2011年-2020年PRV在中国的流行情况见下图,9个省的PRV血清 gE阳性率超过30%,中东部省份的阳性率高于东北,PRV gE的阳性率与饲养模式、季节、猪的品种等有关(Lei et al.2021)。小猪场PRV血清 gE阳性率比中大型猪场和集团猪场的高,gE阳性率受疫苗免疫情况、猪场海拔高度的影响(Wu et al.2018)。
PRV可以分为两个基因亚型(见下图),GⅠ在欧洲、美国、中国广泛流行,GⅡ在亚洲分离到,是我国流行的优势毒株(He et al.2019)。

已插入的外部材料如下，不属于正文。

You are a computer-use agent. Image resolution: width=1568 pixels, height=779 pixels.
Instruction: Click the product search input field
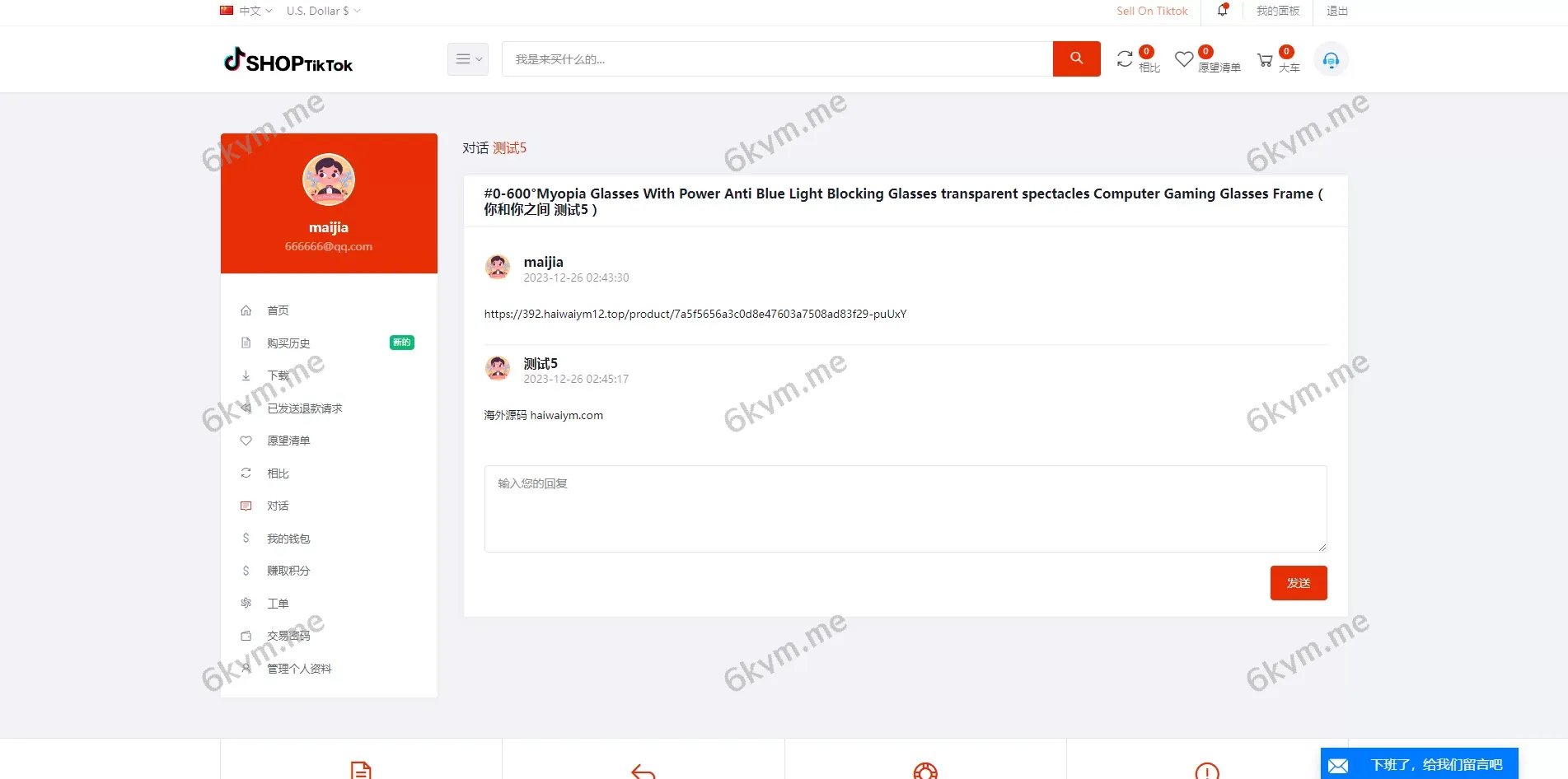(776, 59)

在我国出现了重组PRV,分离到两个重组PRV毒株(FJ-W2和FJ-ZXF),gB属于GⅠ,gC、gD、gE属于GⅡ(Zhai et al.2019)。从四川分离到的PRV FJ62的gB与从日本分离到的MY-1的同源性100%,gC、gD、gE与中国分离的变异毒株的同源性分别为99.5%、99.9%、99.9%,FJ62是由PRV GⅠ(来自日本)和GⅡ(来自中国)重组而来(Huang et al.2020)。
PRV的危害
01、PRV威胁人类健康
自从PRV在1902年被分离到,PRV是否可以感染人类一直存在争议。尽管有报道称PRV感染人类可导致发热、虚弱、吞咽困难,但是还没有直接证据证明这些症状时因为感染PRV造成的(Anusz et al.1992; Skinner et al.2001)。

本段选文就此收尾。